According to the report, software companies have already paused or held off on fundraising because lenders and investors expect industry upheaval from AI.
“We expect AI disruption risk to be increasingly reflected over 2026 to early 2027, particularly for lower‑quality credit sectors with elevated refinancing needs — and more so in the U.S. than in Europe,” Matthew Mish, UBS’ head of credit strategy, told Reuters.
Leveraged loans, particularly for American tech companies, have begun to price modestly higher defaults, the report said. UBS expects defaults to tick up 3% to 5% in a scenario of faster market disruptions, compared with market expectations of a 1% to 2% increase.
“The disruption is going to play out over two years,” Mish said. “We ultimately think that the market will price in a majority, but not all of the defaults that we’re forecasting.”
An example of the way AI appears to be disrupting the software sector played out last week, when Anthropic released a new security feature for its Claude model, and several cybersecurity firms saw their share prices fall.
A report on this trend from Bloomberg News noted that investors are concerned that the ability to “vibe code,” or use AI to write software code, will allow software customers to develop their own applications, weakening demand for legacy products.
But as PYMNTS covered last year, research has found that vibe coding is not about to supplant human software developers anytime sooner.

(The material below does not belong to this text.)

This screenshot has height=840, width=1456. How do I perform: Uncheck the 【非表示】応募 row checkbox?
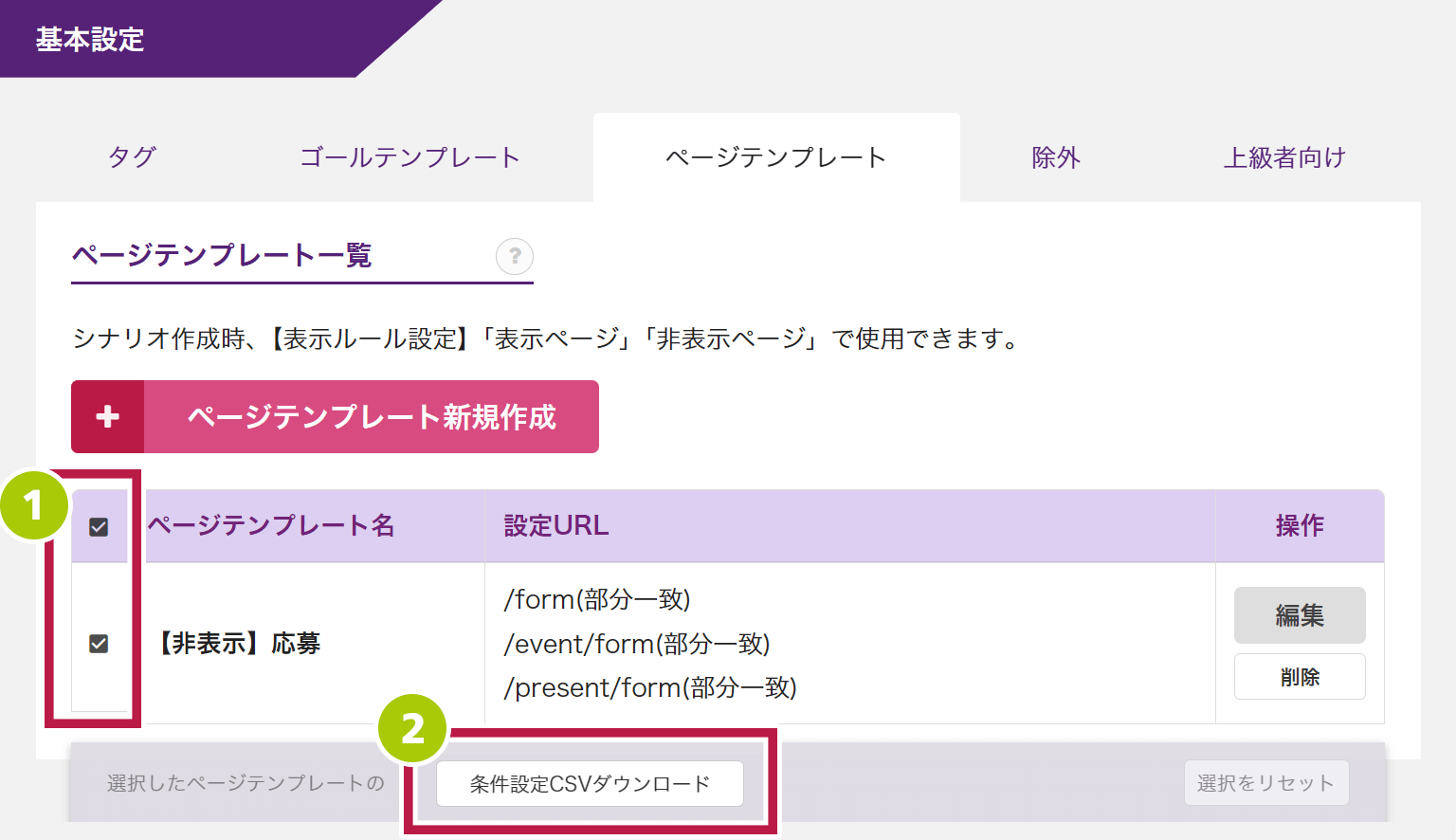pos(99,644)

According to that report, researchers have shown that agentic AI models like Claude operated best when developers reviewed outputs after once key checkpoints had been reached, instead of running fully autonomous sessions.

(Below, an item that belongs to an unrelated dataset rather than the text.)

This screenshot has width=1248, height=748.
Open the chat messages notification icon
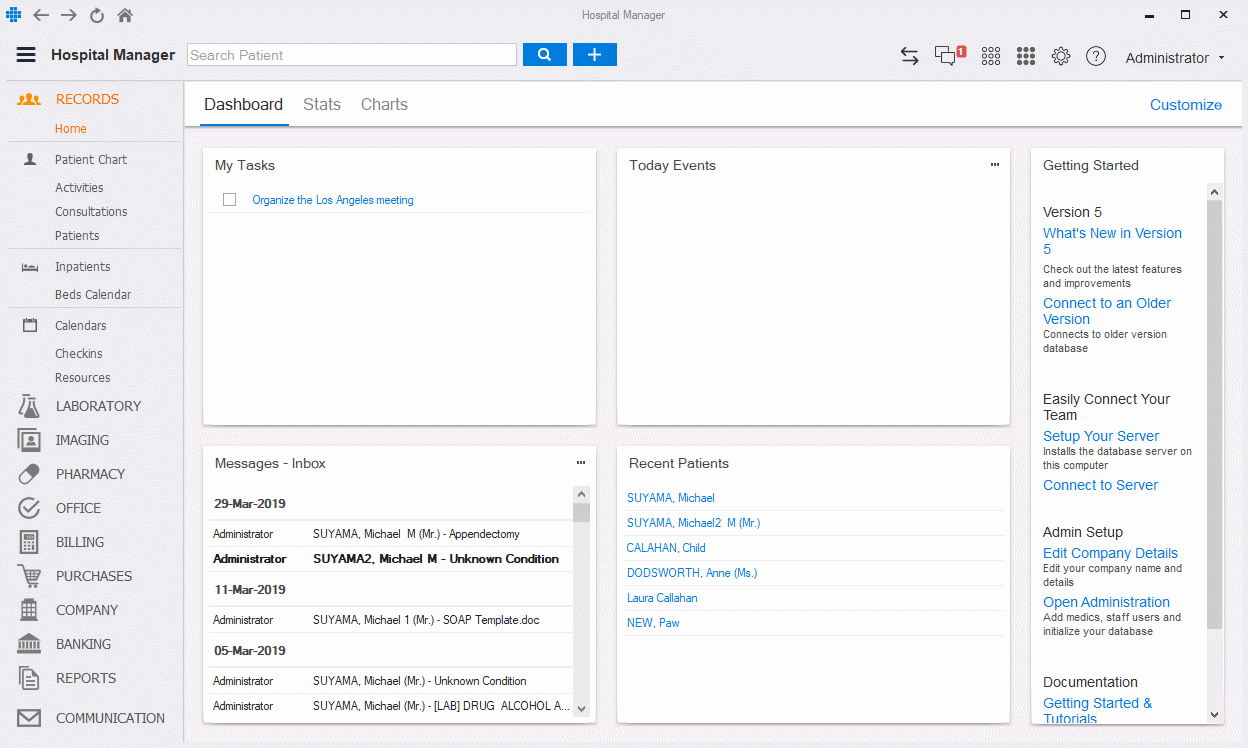coord(946,56)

“Without those checkpoints, the models produced longer, less maintainable codebases and missed security constraints,” PYMNTS added.
Meanwhile, PYMNTS wrote recently about the role AI agents are playing in the software-as-a-service space. As these agents perform the duties of human employees, the connection between worker headcount and software revenue is growing weaker.
“Instead of charging per user, vendors are increasingly experimenting with pricing tied to tokens consumed, workflows executed, transactions processed, or measurable business outcomes delivered,” PYMNTS wrote. “The shift represents a structural recalibration of SaaS economics rather than its demise.”